Classical Hollywood Cinema

Classical Hollywood cinema or the classical Hollywood narrative, are terms used in film history which designate both a visual and sound style for making motion pictures and a mode of production used in the American film industry between 1927 and 1960. This period is often referred to as the "Golden Age of Hollywood." An identifiable cinematic form emerged during this period called classical Hollywood style.

Classical style is fundamentally built on the principle of continuity editing or "invisible" style. That is, the camera and the sound recording should never call attention to themselves (as they might in films from earlier periods, other countries or in a modernist or postmodernist work).
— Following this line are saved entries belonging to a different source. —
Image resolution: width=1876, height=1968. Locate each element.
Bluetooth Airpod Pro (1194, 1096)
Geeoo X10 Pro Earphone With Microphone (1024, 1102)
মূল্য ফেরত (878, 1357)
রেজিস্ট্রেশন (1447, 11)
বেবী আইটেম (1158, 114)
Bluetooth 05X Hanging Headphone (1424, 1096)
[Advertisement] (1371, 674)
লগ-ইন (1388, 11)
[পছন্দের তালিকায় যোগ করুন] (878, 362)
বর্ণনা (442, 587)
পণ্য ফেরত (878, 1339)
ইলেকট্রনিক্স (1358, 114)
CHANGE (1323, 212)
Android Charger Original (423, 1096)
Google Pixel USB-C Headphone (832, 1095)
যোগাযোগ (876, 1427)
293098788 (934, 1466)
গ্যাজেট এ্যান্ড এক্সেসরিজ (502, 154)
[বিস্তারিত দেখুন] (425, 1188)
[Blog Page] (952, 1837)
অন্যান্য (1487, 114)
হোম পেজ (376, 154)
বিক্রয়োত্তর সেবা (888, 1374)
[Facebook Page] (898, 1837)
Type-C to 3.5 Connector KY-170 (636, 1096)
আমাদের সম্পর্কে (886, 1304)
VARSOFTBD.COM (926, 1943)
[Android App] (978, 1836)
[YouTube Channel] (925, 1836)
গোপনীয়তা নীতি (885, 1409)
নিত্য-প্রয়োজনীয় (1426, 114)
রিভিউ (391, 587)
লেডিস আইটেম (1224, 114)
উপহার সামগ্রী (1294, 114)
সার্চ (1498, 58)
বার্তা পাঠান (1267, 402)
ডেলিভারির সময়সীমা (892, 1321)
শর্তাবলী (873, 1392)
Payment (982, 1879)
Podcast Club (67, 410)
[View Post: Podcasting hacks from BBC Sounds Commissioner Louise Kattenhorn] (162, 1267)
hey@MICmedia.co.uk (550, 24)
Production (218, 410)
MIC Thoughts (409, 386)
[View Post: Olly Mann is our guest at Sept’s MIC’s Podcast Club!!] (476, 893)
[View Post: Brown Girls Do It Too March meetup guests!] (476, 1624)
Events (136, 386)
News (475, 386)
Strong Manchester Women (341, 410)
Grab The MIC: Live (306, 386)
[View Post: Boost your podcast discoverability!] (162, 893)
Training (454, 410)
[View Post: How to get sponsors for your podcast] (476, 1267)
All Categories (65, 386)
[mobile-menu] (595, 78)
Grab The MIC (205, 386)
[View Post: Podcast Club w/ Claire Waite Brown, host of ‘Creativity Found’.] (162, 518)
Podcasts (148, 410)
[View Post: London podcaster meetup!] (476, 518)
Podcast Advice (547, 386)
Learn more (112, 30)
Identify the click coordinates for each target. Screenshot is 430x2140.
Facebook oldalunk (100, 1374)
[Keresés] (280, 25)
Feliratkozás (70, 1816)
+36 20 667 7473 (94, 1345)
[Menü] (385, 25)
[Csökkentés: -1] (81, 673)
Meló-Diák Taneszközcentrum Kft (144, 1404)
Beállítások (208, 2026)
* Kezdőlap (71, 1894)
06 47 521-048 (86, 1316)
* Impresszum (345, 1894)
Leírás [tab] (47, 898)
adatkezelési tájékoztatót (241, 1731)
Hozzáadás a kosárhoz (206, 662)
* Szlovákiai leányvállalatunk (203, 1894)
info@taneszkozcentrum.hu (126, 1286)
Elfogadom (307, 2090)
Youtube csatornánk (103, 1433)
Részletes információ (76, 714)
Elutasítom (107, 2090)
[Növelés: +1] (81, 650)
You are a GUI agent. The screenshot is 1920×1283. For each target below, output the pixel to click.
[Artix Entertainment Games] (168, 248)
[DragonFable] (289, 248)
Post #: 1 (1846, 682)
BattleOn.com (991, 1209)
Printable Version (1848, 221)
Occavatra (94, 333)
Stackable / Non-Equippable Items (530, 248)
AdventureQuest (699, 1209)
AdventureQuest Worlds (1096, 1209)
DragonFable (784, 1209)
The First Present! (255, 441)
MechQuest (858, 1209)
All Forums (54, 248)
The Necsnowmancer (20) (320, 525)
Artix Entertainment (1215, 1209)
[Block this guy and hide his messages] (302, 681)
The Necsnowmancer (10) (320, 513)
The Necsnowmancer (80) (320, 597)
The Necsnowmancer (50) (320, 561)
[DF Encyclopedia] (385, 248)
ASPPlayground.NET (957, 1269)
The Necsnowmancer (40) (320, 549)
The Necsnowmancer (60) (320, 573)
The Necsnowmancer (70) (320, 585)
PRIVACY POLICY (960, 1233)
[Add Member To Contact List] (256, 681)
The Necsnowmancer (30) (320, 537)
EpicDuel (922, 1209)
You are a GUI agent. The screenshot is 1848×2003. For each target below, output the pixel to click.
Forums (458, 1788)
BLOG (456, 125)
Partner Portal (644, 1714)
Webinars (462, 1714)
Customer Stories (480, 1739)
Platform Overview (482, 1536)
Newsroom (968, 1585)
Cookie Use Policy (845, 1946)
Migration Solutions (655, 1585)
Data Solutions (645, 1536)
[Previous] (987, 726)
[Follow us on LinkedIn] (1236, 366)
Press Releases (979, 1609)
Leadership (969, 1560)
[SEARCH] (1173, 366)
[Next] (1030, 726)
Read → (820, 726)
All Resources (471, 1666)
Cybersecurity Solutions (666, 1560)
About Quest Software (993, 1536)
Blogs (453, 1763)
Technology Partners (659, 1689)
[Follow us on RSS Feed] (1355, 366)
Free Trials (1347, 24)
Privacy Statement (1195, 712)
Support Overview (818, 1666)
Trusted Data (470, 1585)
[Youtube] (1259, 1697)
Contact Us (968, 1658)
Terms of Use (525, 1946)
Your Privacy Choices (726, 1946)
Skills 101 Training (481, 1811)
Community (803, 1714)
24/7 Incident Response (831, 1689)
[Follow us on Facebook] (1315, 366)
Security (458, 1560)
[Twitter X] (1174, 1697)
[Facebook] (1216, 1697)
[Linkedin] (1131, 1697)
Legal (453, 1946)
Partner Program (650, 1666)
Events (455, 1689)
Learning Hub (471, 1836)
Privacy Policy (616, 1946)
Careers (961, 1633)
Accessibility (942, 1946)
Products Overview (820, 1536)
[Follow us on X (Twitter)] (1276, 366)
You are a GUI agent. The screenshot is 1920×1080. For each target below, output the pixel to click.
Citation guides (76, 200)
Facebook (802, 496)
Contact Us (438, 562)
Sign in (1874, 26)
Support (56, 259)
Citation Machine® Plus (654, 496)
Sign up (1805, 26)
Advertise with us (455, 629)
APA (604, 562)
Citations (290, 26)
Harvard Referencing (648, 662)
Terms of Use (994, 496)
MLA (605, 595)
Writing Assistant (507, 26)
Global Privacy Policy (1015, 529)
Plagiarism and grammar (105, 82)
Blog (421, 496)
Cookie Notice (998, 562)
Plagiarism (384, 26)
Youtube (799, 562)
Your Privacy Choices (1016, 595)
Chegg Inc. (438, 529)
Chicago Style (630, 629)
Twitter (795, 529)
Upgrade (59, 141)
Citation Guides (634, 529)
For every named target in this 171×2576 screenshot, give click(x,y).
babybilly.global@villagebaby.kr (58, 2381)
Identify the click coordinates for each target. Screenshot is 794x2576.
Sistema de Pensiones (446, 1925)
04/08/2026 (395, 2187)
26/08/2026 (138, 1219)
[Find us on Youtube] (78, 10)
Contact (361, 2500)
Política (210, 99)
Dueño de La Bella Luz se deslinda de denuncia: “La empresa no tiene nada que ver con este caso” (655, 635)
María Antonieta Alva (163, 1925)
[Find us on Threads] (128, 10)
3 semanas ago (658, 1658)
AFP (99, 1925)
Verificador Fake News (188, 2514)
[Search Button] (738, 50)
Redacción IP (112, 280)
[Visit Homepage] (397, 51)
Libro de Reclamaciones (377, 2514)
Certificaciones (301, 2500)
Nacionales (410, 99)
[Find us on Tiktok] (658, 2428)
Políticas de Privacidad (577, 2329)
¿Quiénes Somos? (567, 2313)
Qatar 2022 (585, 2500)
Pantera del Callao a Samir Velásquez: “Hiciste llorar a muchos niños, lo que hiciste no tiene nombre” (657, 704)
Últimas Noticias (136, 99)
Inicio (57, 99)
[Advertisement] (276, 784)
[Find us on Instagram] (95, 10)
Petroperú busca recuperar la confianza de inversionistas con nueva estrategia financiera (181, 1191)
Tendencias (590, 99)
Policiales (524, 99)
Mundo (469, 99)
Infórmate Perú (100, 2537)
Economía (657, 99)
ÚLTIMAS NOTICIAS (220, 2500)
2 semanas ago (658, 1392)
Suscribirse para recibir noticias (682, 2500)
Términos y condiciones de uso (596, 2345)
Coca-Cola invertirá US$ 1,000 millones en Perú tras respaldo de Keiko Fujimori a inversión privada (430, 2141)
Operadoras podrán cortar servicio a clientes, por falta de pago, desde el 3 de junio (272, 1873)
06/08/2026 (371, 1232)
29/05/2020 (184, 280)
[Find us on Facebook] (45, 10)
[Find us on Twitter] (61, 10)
Read more about Classical Hollywood Cinema:  The Golden Age, Style, Narrative, Production, Periodisation, Further Reading

Famous quotes containing the words classical, hollywood and/or cinema:

    Et in Arcadia ego.
    [I too am in Arcadia.]
    Anonymous, Anonymous.

    Tomb inscription, appearing in classical paintings by Guercino and Poussin, among others. The words probably mean that even the most ideal earthly lives are mortal. Arcadia, a mountainous region in the central Peloponnese, Greece, was the rustic abode of Pan, depicted in literature and art as a land of innocence and ease, and was the title of Sir Philip Sidney’s pastoral romance (1590)

    Where is Hollywood located? Chiefly between the ears. In that part of the American brain lately vacated by God.
    Erica Jong (b. 1942)

    The cinema is going to form the mind of England. The national conscience, the national ideals and tests of conduct, will be those of the film.